+++ RECORDS PROVIDED

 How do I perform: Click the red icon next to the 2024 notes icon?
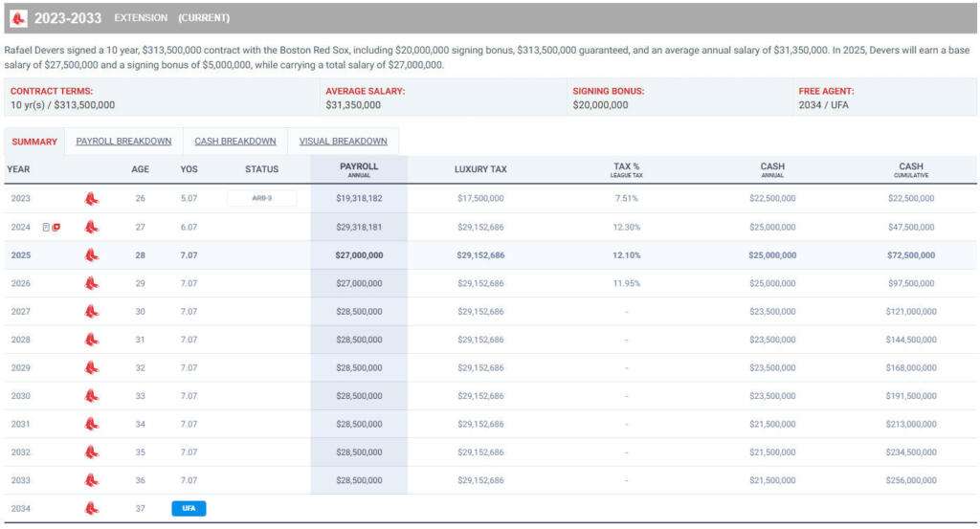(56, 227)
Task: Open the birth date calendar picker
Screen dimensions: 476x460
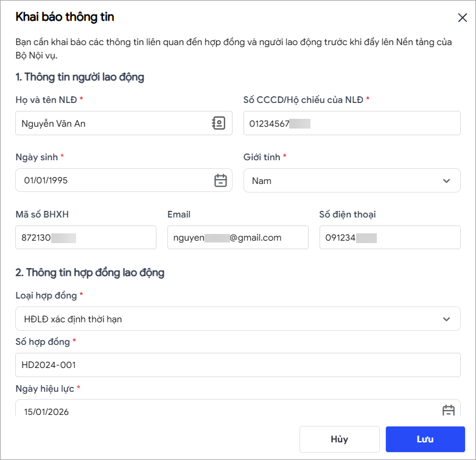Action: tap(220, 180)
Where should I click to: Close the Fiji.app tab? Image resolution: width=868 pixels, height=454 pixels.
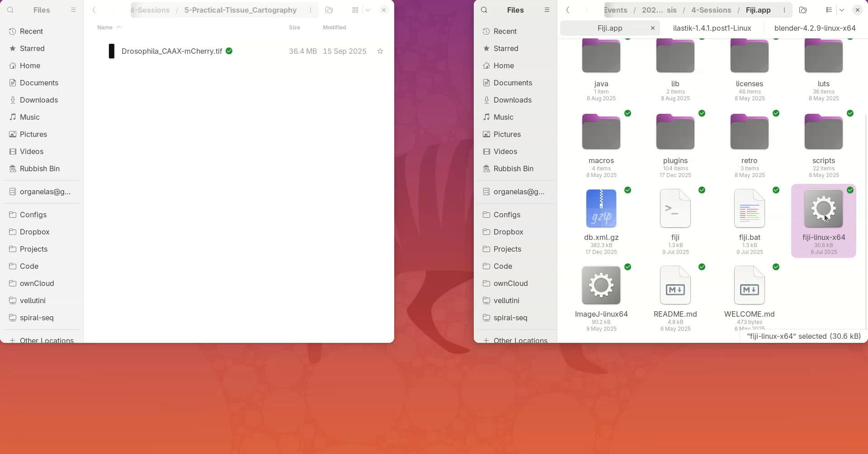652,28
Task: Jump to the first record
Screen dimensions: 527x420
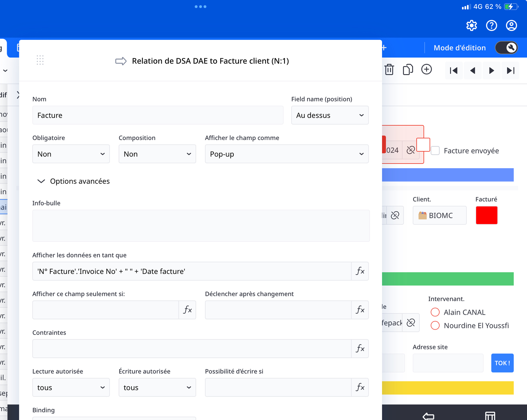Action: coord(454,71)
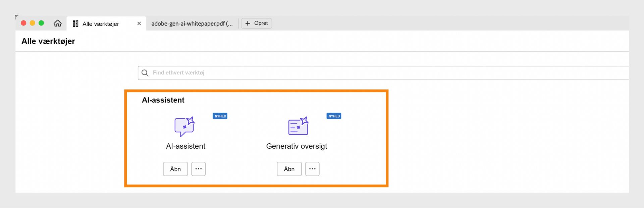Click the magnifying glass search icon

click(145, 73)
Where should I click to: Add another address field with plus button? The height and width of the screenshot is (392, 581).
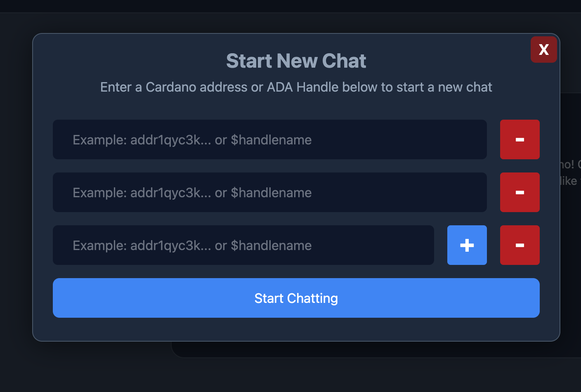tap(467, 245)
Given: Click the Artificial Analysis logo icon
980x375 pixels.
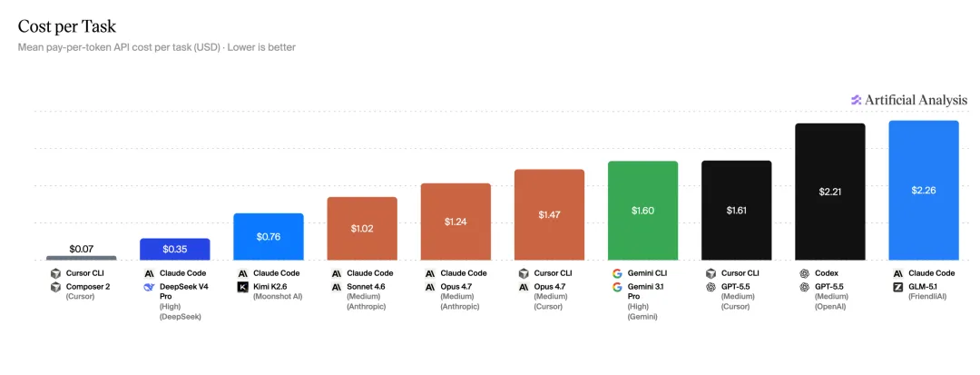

++++++

* _WORK TO COMPLETE_: If an entry contains a picture, skip the picture and reproduce everything else exactly.

* _COMPLETED EXERCISE_:
 How do I perform: Click the red icon next to the 2024 notes icon?
(56, 227)
Task: Open the birth date calendar picker
Screen dimensions: 476x460
Action: tap(220, 180)
Where should I click to: Close the Fiji.app tab? Image resolution: width=868 pixels, height=454 pixels.
652,28
Task: Jump to the first record
Screen dimensions: 527x420
Action: coord(454,71)
Click the magnifying glass search icon

click(145, 73)
Where should I click to: Add another address field with plus button? The height and width of the screenshot is (392, 581).
tap(467, 245)
Given: Click the Artificial Analysis logo icon
980x375 pixels.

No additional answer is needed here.